» **Task brief**:
Retype every entry below without any change.

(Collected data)
[Start of section]
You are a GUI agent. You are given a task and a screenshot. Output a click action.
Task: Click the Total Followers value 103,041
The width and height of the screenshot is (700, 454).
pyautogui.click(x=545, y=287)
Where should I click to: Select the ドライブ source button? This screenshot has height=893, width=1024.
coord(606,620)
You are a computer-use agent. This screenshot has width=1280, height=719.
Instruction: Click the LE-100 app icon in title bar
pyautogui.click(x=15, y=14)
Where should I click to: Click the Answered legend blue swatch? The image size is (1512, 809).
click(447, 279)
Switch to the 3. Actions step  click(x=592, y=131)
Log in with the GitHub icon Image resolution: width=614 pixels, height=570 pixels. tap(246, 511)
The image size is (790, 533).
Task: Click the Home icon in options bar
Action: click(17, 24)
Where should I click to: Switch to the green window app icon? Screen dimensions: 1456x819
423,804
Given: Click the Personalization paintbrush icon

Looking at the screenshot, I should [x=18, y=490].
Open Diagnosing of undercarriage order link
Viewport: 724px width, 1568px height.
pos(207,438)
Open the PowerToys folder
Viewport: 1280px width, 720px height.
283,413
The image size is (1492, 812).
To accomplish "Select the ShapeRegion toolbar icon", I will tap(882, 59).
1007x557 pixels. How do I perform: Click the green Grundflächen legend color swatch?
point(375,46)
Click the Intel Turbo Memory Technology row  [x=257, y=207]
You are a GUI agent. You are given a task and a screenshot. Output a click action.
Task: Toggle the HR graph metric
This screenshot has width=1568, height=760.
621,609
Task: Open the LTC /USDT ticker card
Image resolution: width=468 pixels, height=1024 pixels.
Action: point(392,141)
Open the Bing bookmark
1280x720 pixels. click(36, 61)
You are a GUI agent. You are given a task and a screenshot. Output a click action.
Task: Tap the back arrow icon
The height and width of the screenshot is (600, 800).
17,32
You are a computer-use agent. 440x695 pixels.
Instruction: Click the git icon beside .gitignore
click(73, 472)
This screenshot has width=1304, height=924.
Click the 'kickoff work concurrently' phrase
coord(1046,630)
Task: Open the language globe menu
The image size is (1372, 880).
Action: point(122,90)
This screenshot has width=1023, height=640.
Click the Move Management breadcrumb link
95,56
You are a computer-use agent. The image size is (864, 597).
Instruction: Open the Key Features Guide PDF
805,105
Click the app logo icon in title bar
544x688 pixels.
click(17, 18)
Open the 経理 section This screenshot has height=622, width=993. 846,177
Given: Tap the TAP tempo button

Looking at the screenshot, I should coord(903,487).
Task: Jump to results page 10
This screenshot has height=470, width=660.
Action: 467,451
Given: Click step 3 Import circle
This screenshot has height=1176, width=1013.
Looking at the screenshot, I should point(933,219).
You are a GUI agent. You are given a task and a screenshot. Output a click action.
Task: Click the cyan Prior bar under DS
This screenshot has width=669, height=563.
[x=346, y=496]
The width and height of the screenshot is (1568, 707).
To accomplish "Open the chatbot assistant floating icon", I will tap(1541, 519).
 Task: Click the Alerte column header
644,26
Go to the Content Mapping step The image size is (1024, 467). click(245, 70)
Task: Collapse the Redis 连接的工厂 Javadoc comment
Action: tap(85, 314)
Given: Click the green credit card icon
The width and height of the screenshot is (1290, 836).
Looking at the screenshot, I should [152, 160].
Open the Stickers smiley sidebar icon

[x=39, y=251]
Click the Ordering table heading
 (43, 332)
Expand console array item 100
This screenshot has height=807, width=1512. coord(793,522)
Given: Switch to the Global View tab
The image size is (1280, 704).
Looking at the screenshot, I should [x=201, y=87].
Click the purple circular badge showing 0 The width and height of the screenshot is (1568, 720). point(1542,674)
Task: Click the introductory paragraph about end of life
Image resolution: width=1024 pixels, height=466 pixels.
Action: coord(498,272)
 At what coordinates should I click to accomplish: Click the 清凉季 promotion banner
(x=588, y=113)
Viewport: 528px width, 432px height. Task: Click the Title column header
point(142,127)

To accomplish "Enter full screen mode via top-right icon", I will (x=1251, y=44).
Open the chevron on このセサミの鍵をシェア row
[End of section]
» **Answer to this task**:
You are a GUI agent. You are given a task and a screenshot. Output a click action.
Task: Click the Total Followers value 103,041
The width and height of the screenshot is (700, 454).
pyautogui.click(x=545, y=287)
Where should I click to: Select the ドライブ source button? This screenshot has height=893, width=1024.
coord(606,620)
You are a computer-use agent. This screenshot has width=1280, height=719.
Instruction: Click the LE-100 app icon in title bar
pyautogui.click(x=15, y=14)
Where should I click to: Click the Answered legend blue swatch? The image size is (1512, 809).
click(447, 279)
Switch to the 3. Actions step  click(x=592, y=131)
Log in with the GitHub icon Image resolution: width=614 pixels, height=570 pixels. tap(246, 511)
The image size is (790, 533).
Task: Click the Home icon in options bar
Action: click(17, 24)
Where should I click to: Switch to the green window app icon? Screen dimensions: 1456x819
423,804
Given: Click the Personalization paintbrush icon

Looking at the screenshot, I should [x=18, y=490].
Open Diagnosing of undercarriage order link
Viewport: 724px width, 1568px height.
pos(207,438)
Open the PowerToys folder
Viewport: 1280px width, 720px height.
283,413
The image size is (1492, 812).
To accomplish "Select the ShapeRegion toolbar icon", I will tap(882, 59).
1007x557 pixels. How do I perform: Click the green Grundflächen legend color swatch?
point(375,46)
Click the Intel Turbo Memory Technology row  [x=257, y=207]
You are a GUI agent. You are given a task and a screenshot. Output a click action.
Task: Toggle the HR graph metric
This screenshot has width=1568, height=760.
621,609
Task: Open the LTC /USDT ticker card
Image resolution: width=468 pixels, height=1024 pixels.
Action: point(392,141)
Open the Bing bookmark
1280x720 pixels. click(36, 61)
You are a GUI agent. You are given a task and a screenshot. Output a click action.
Task: Tap the back arrow icon
The height and width of the screenshot is (600, 800).
17,32
You are a computer-use agent. 440x695 pixels.
Instruction: Click the git icon beside .gitignore
click(73, 472)
This screenshot has width=1304, height=924.
Click the 'kickoff work concurrently' phrase
coord(1046,630)
Task: Open the language globe menu
The image size is (1372, 880).
Action: point(122,90)
This screenshot has width=1023, height=640.
Click the Move Management breadcrumb link
95,56
You are a computer-use agent. The image size is (864, 597).
Instruction: Open the Key Features Guide PDF
805,105
Click the app logo icon in title bar
544x688 pixels.
click(17, 18)
Open the 経理 section This screenshot has height=622, width=993. 846,177
Given: Tap the TAP tempo button

Looking at the screenshot, I should coord(903,487).
Task: Jump to results page 10
This screenshot has height=470, width=660.
Action: 467,451
Given: Click step 3 Import circle
This screenshot has height=1176, width=1013.
Looking at the screenshot, I should point(933,219).
You are a GUI agent. You are given a task and a screenshot. Output a click action.
Task: Click the cyan Prior bar under DS
This screenshot has width=669, height=563.
[x=346, y=496]
The width and height of the screenshot is (1568, 707).
To accomplish "Open the chatbot assistant floating icon", I will tap(1541, 519).
 Task: Click the Alerte column header
644,26
Go to the Content Mapping step The image size is (1024, 467). click(245, 70)
Task: Collapse the Redis 连接的工厂 Javadoc comment
Action: tap(85, 314)
Given: Click the green credit card icon
The width and height of the screenshot is (1290, 836).
Looking at the screenshot, I should [152, 160].
Open the Stickers smiley sidebar icon

[x=39, y=251]
Click the Ordering table heading
 (43, 332)
Expand console array item 100
This screenshot has height=807, width=1512. coord(793,522)
Given: Switch to the Global View tab
The image size is (1280, 704).
Looking at the screenshot, I should [x=201, y=87].
Click the purple circular badge showing 0 The width and height of the screenshot is (1568, 720). point(1542,674)
Task: Click the introductory paragraph about end of life
Image resolution: width=1024 pixels, height=466 pixels.
Action: coord(498,272)
 At what coordinates should I click to accomplish: Click the 清凉季 promotion banner
(x=588, y=113)
Viewport: 528px width, 432px height. Task: Click the Title column header
point(142,127)

To accomplish "Enter full screen mode via top-right icon", I will (x=1251, y=44).
Open the chevron on このセサミの鍵をシェア row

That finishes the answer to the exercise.